Location in Norse mythology

In Norse mythology, Þrúðvangr (plural: Þrúðvangar; Old Norse: /non/, "power-field", sometimes anglicized as Thrudvang or Thruthvang) is a field where the god Thor resides. The field is attested in the Prose Edda and in Heimskringla, both written by Snorri Sturluson in the 13th century.
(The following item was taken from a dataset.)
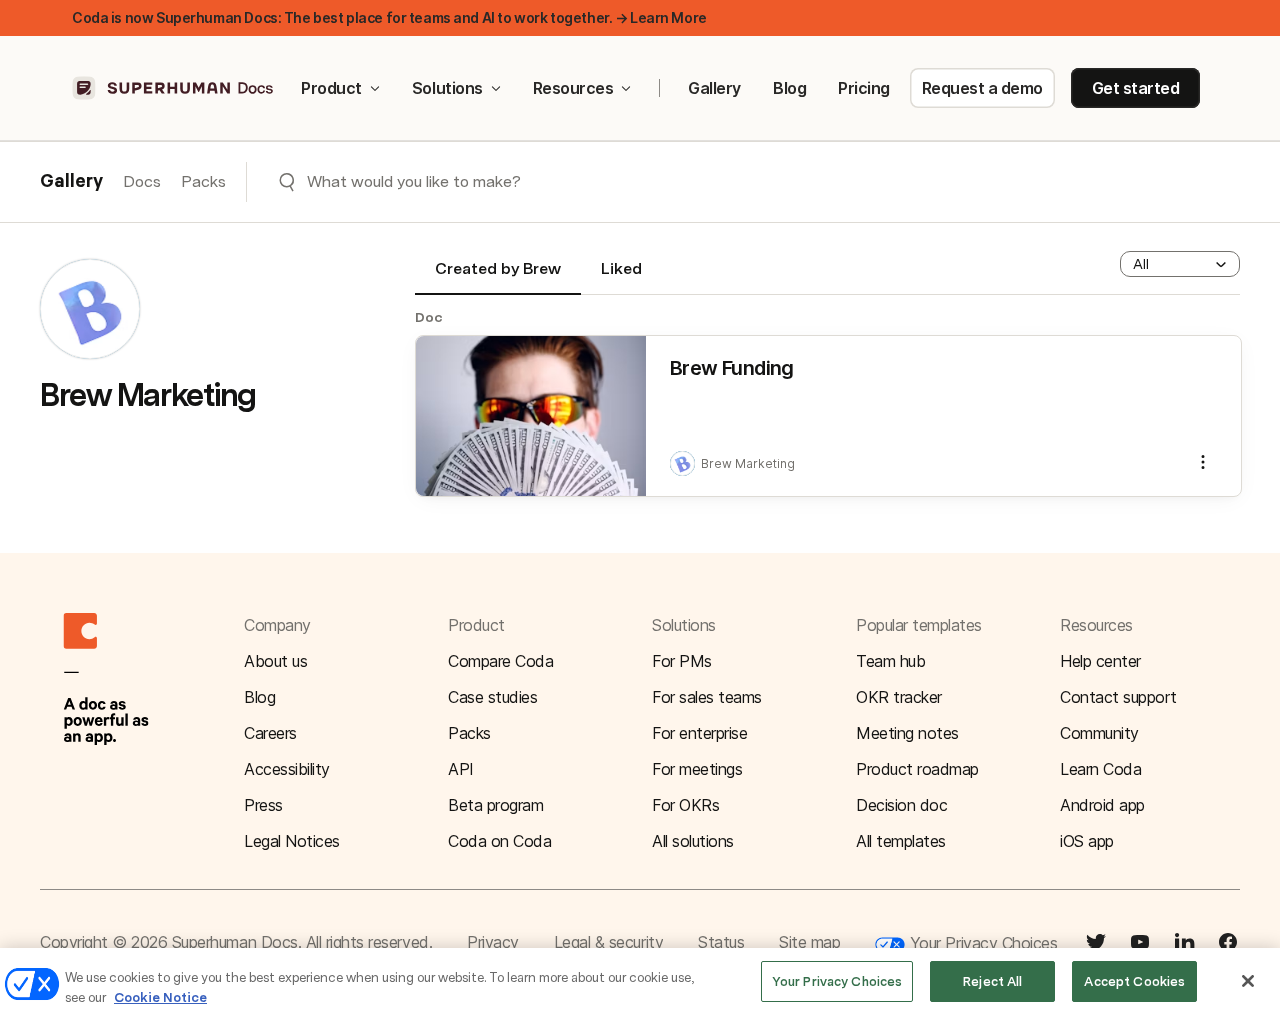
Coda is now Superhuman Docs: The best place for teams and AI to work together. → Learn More (389, 17)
In the Prose Edda book Gylfaginning, the enthroned figure of High tells Gangleri (King Gylfi in disguise) about the god Thor. Among other details, High mentions that Thor's realm is Þrúðvangr and that Thor owns the hall Bilskírnir, the largest of all buildings ever erected. Further in Gylfaginning, High mentions that Thor returned to Þrúðvangr after Útgarða-Loki's fortress disappeared. In the Prose Edda book Skáldskaparmál, Thor's battle with Hrungnir is recounted. The narration details that, after defeating Hrungnir and left with a whetstone lodged in his head, Thor returned to Þrúðvangr, where the völva Gróa unsuccessfully attempted to remove the stone.

In the Heimskringla book Ynglinga saga, the field is again mentioned, yet in euhemerized context; here Thor is a temple priest, and given Þrúðvangr, a location in Sweden, by Odin, here described as a powerful king.